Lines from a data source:
^^^^^^^^

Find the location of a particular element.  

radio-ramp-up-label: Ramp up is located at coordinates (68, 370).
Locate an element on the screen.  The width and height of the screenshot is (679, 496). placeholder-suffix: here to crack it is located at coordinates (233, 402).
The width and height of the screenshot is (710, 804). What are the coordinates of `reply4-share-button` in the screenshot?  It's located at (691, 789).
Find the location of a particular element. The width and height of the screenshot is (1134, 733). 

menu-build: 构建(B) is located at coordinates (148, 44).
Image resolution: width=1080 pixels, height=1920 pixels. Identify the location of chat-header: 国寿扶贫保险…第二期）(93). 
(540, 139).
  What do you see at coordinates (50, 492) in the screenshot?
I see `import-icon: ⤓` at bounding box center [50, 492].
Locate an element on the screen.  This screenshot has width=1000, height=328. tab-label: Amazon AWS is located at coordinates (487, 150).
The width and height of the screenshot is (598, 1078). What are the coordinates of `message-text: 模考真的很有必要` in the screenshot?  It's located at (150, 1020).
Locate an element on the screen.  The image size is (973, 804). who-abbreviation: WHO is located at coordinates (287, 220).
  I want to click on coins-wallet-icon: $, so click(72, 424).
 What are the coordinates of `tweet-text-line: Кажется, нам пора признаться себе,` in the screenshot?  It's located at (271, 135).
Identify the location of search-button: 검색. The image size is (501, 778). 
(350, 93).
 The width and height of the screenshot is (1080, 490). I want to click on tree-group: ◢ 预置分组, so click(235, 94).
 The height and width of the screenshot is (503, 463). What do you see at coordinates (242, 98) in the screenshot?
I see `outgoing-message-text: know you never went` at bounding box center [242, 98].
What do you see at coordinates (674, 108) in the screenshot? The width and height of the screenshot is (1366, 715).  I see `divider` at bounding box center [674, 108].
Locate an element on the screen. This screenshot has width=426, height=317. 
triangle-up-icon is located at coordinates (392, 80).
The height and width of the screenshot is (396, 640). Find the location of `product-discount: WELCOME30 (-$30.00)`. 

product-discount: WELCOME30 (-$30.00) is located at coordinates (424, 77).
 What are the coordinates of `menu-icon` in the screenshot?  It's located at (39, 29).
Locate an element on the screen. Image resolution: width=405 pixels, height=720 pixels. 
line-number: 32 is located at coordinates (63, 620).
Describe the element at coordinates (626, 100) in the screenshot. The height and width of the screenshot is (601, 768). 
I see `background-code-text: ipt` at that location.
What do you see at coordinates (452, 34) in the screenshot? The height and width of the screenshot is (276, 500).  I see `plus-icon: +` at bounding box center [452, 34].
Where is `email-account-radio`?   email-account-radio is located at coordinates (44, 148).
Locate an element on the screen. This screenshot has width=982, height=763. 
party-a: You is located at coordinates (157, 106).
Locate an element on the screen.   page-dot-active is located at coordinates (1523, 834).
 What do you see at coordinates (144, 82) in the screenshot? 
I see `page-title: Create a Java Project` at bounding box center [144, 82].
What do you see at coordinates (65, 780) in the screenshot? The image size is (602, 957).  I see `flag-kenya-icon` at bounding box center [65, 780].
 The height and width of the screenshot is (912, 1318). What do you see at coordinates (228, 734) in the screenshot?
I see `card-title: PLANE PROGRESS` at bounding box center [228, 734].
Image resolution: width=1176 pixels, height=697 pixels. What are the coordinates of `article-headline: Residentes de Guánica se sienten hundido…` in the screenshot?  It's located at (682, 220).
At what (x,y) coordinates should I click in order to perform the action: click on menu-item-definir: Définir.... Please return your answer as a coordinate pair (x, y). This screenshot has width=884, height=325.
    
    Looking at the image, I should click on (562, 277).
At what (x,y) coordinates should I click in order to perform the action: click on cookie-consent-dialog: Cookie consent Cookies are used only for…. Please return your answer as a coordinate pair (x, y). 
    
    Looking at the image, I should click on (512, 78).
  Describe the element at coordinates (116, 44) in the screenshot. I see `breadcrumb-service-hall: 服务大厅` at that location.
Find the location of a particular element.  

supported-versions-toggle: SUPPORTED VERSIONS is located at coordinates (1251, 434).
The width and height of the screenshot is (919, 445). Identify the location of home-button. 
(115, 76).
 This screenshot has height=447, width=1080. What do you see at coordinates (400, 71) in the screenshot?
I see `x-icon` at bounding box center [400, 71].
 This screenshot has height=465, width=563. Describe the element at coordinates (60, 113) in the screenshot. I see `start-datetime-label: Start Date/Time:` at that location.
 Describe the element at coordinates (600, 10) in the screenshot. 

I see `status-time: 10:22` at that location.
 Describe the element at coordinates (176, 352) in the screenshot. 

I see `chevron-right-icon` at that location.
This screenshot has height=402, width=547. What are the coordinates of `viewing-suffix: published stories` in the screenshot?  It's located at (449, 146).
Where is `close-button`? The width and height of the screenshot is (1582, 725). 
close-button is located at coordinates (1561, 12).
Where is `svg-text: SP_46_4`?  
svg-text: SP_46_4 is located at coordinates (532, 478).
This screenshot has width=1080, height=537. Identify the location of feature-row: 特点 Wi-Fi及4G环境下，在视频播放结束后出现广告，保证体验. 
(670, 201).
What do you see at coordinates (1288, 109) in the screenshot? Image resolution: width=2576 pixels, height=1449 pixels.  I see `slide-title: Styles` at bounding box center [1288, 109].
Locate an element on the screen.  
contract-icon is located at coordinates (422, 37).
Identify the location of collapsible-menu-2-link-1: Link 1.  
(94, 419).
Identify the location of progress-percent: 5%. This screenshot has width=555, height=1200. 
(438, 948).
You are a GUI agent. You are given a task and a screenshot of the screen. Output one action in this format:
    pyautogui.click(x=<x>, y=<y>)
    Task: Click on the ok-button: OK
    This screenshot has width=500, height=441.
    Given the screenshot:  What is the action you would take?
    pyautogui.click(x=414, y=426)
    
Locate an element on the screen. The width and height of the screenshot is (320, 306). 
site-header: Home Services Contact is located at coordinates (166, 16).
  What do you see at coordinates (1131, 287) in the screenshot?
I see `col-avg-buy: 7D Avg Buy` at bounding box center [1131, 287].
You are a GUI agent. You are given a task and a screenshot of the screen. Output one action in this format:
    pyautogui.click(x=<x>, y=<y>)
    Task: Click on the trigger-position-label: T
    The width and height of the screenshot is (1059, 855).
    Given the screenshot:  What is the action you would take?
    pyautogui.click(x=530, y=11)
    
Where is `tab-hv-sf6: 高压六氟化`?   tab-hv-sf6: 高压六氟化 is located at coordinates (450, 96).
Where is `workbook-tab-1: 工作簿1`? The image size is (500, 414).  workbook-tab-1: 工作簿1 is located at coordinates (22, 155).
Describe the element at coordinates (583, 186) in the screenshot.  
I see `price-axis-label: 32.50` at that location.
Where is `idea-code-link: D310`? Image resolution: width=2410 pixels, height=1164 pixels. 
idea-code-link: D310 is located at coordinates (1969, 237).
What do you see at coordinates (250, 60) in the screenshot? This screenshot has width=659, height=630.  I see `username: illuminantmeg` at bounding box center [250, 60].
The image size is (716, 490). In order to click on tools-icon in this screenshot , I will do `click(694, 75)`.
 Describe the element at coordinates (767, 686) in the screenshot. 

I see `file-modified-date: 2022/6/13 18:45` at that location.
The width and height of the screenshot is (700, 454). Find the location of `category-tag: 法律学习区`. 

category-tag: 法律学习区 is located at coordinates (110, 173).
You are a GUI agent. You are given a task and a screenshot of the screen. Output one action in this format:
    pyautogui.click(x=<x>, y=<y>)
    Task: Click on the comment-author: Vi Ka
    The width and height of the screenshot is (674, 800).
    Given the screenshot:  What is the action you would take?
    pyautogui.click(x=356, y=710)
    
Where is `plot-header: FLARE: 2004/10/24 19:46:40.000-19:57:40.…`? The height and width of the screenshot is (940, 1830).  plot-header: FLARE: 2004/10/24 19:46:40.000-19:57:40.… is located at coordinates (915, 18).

^^^^^^^^

Rewrite the lines above as a JSON list of strings, one string per line, leaving out any blank lines.

[
  "Find the location of a particular element.  ",
  "radio-ramp-up-label: Ramp up is located at coordinates (68, 370).",
  "Locate an element on the screen.  The width and height of the screenshot is (679, 496). placeholder-suffix: here to crack it is located at coordinates (233, 402).",
  "The width and height of the screenshot is (710, 804). What are the coordinates of `reply4-share-button` in the screenshot?  It's located at (691, 789).",
  "Find the location of a particular element. The width and height of the screenshot is (1134, 733). ",
  "menu-build: 构建(B) is located at coordinates (148, 44).",
  "Image resolution: width=1080 pixels, height=1920 pixels. Identify the location of chat-header: 国寿扶贫保险…第二期）(93). ",
  "(540, 139).",
  "  What do you see at coordinates (50, 492) in the screenshot?",
  "I see `import-icon: ⤓` at bounding box center [50, 492].",
  "Locate an element on the screen.  This screenshot has width=1000, height=328. tab-label: Amazon AWS is located at coordinates (487, 150).",
  "The width and height of the screenshot is (598, 1078). What are the coordinates of `message-text: 模考真的很有必要` in the screenshot?  It's located at (150, 1020).",
  "Locate an element on the screen.  The image size is (973, 804). who-abbreviation: WHO is located at coordinates (287, 220).",
  "  I want to click on coins-wallet-icon: $, so click(72, 424).",
  " What are the coordinates of `tweet-text-line: Кажется, нам пора признаться себе,` in the screenshot?  It's located at (271, 135).",
  "Identify the location of search-button: 검색. The image size is (501, 778). ",
  "(350, 93).",
  " The width and height of the screenshot is (1080, 490). I want to click on tree-group: ◢ 预置分组, so click(235, 94).",
  " The height and width of the screenshot is (503, 463). What do you see at coordinates (242, 98) in the screenshot?",
  "I see `outgoing-message-text: know you never went` at bounding box center [242, 98].",
  "What do you see at coordinates (674, 108) in the screenshot? The width and height of the screenshot is (1366, 715).  I see `divider` at bounding box center [674, 108].",
  "Locate an element on the screen. This screenshot has width=426, height=317. ",
  "triangle-up-icon is located at coordinates (392, 80).",
  "The height and width of the screenshot is (396, 640). Find the location of `product-discount: WELCOME30 (-$30.00)`. ",
  "product-discount: WELCOME30 (-$30.00) is located at coordinates (424, 77).",
  " What are the coordinates of `menu-icon` in the screenshot?  It's located at (39, 29).",
  "Locate an element on the screen. Image resolution: width=405 pixels, height=720 pixels. ",
  "line-number: 32 is located at coordinates (63, 620).",
  "Describe the element at coordinates (626, 100) in the screenshot. The height and width of the screenshot is (601, 768). ",
  "I see `background-code-text: ipt` at that location.",
  "What do you see at coordinates (452, 34) in the screenshot? The height and width of the screenshot is (276, 500).  I see `plus-icon: +` at bounding box center [452, 34].",
  "Where is `email-account-radio`?   email-account-radio is located at coordinates (44, 148).",
  "Locate an element on the screen. This screenshot has width=982, height=763. ",
  "party-a: You is located at coordinates (157, 106).",
  "Locate an element on the screen.   page-dot-active is located at coordinates (1523, 834).",
  " What do you see at coordinates (144, 82) in the screenshot? ",
  "I see `page-title: Create a Java Project` at bounding box center [144, 82].",
  "What do you see at coordinates (65, 780) in the screenshot? The image size is (602, 957).  I see `flag-kenya-icon` at bounding box center [65, 780].",
  " The height and width of the screenshot is (912, 1318). What do you see at coordinates (228, 734) in the screenshot?",
  "I see `card-title: PLANE PROGRESS` at bounding box center [228, 734].",
  "Image resolution: width=1176 pixels, height=697 pixels. What are the coordinates of `article-headline: Residentes de Guánica se sienten hundido…` in the screenshot?  It's located at (682, 220).",
  "At what (x,y) coordinates should I click in order to perform the action: click on menu-item-definir: Définir.... Please return your answer as a coordinate pair (x, y). This screenshot has width=884, height=325.",
  "    Looking at the image, I should click on (562, 277).",
  "At what (x,y) coordinates should I click in order to perform the action: click on cookie-consent-dialog: Cookie consent Cookies are used only for…. Please return your answer as a coordinate pair (x, y). ",
  "    Looking at the image, I should click on (512, 78).",
  "  Describe the element at coordinates (116, 44) in the screenshot. I see `breadcrumb-service-hall: 服务大厅` at that location.",
  "Find the location of a particular element.  ",
  "supported-versions-toggle: SUPPORTED VERSIONS is located at coordinates (1251, 434).",
  "The width and height of the screenshot is (919, 445). Identify the location of home-button. ",
  "(115, 76).",
  " This screenshot has height=447, width=1080. What do you see at coordinates (400, 71) in the screenshot?",
  "I see `x-icon` at bounding box center [400, 71].",
  " This screenshot has height=465, width=563. Describe the element at coordinates (60, 113) in the screenshot. I see `start-datetime-label: Start Date/Time:` at that location.",
  " Describe the element at coordinates (600, 10) in the screenshot. ",
  "I see `status-time: 10:22` at that location.",
  " Describe the element at coordinates (176, 352) in the screenshot. ",
  "I see `chevron-right-icon` at that location.",
  "This screenshot has height=402, width=547. What are the coordinates of `viewing-suffix: published stories` in the screenshot?  It's located at (449, 146).",
  "Where is `close-button`? The width and height of the screenshot is (1582, 725). ",
  "close-button is located at coordinates (1561, 12).",
  "Where is `svg-text: SP_46_4`?  ",
  "svg-text: SP_46_4 is located at coordinates (532, 478).",
  "This screenshot has width=1080, height=537. Identify the location of feature-row: 特点 Wi-Fi及4G环境下，在视频播放结束后出现广告，保证体验. ",
  "(670, 201).",
  "What do you see at coordinates (1288, 109) in the screenshot? Image resolution: width=2576 pixels, height=1449 pixels.  I see `slide-title: Styles` at bounding box center [1288, 109].",
  "Locate an element on the screen.  ",
  "contract-icon is located at coordinates (422, 37).",
  "Identify the location of collapsible-menu-2-link-1: Link 1.  ",
  "(94, 419).",
  "Identify the location of progress-percent: 5%. This screenshot has width=555, height=1200. ",
  "(438, 948).",
  "You are a GUI agent. You are given a task and a screenshot of the screen. Output one action in this format:",
  "    pyautogui.click(x=<x>, y=<y>)",
  "    Task: Click on the ok-button: OK",
  "    This screenshot has width=500, height=441.",
  "    Given the screenshot:  What is the action you would take?",
  "    pyautogui.click(x=414, y=426)",
  "Locate an element on the screen. The width and height of the screenshot is (320, 306). ",
  "site-header: Home Services Contact is located at coordinates (166, 16).",
  "  What do you see at coordinates (1131, 287) in the screenshot?",
  "I see `col-avg-buy: 7D Avg Buy` at bounding box center [1131, 287].",
  "You are a GUI agent. You are given a task and a screenshot of the screen. Output one action in this format:",
  "    pyautogui.click(x=<x>, y=<y>)",
  "    Task: Click on the trigger-position-label: T",
  "    The width and height of the screenshot is (1059, 855).",
  "    Given the screenshot:  What is the action you would take?",
  "    pyautogui.click(x=530, y=11)",
  "Where is `tab-hv-sf6: 高压六氟化`?   tab-hv-sf6: 高压六氟化 is located at coordinates (450, 96).",
  "Where is `workbook-tab-1: 工作簿1`? The image size is (500, 414).  workbook-tab-1: 工作簿1 is located at coordinates (22, 155).",
  "Describe the element at coordinates (583, 186) in the screenshot.  ",
  "I see `price-axis-label: 32.50` at that location.",
  "Where is `idea-code-link: D310`? Image resolution: width=2410 pixels, height=1164 pixels. ",
  "idea-code-link: D310 is located at coordinates (1969, 237).",
  "What do you see at coordinates (250, 60) in the screenshot? This screenshot has width=659, height=630.  I see `username: illuminantmeg` at bounding box center [250, 60].",
  "The image size is (716, 490). In order to click on tools-icon in this screenshot , I will do `click(694, 75)`.",
  " Describe the element at coordinates (767, 686) in the screenshot. ",
  "I see `file-modified-date: 2022/6/13 18:45` at that location.",
  "The width and height of the screenshot is (700, 454). Find the location of `category-tag: 法律学习区`. ",
  "category-tag: 法律学习区 is located at coordinates (110, 173).",
  "You are a GUI agent. You are given a task and a screenshot of the screen. Output one action in this format:",
  "    pyautogui.click(x=<x>, y=<y>)",
  "    Task: Click on the comment-author: Vi Ka",
  "    The width and height of the screenshot is (674, 800).",
  "    Given the screenshot:  What is the action you would take?",
  "    pyautogui.click(x=356, y=710)",
  "Where is `plot-header: FLARE: 2004/10/24 19:46:40.000-19:57:40.…`? The height and width of the screenshot is (940, 1830).  plot-header: FLARE: 2004/10/24 19:46:40.000-19:57:40.… is located at coordinates (915, 18)."
]